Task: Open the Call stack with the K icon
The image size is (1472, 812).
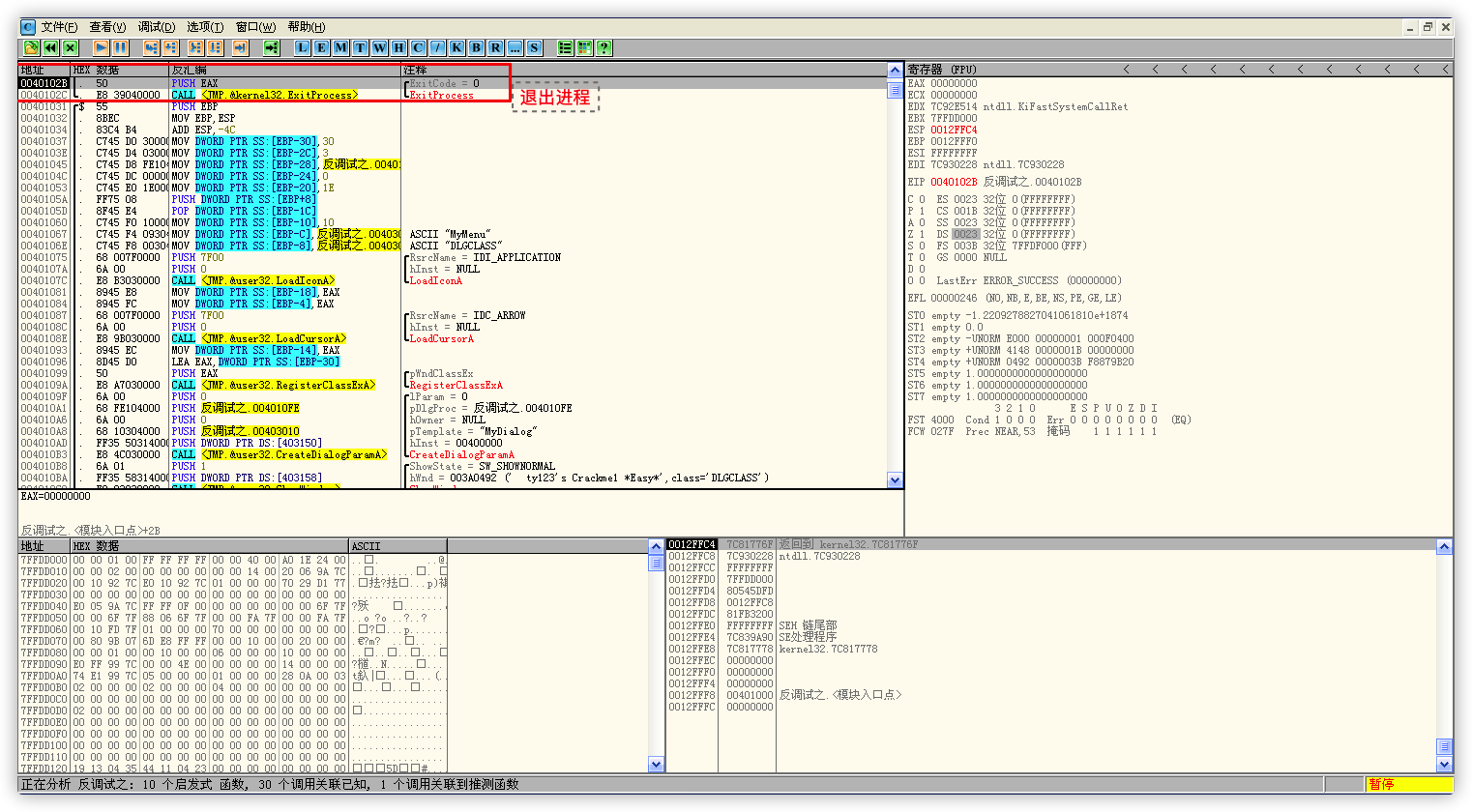Action: point(456,47)
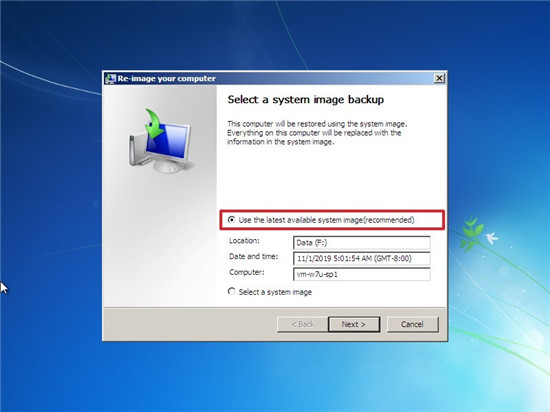The width and height of the screenshot is (550, 412).
Task: Click the Location label
Action: pyautogui.click(x=244, y=241)
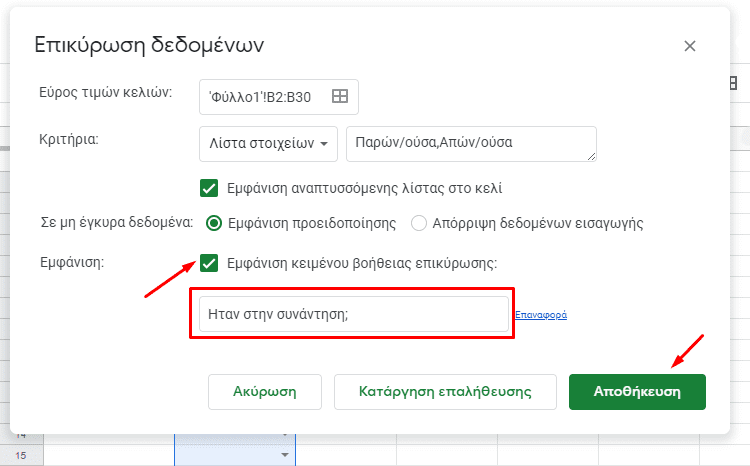The image size is (750, 466).
Task: Click the empty cell right of row 15 dropdown
Action: 345,455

__GIVEN REQUEST__: Pull out every line of the records that contains the string "Task", matching its case exactly.

__SOLUTION TO THE EXERCISE__:
Task: Open the Call stack with the K icon
Task: Click the Location label
Task: Click the empty cell right of row 15 dropdown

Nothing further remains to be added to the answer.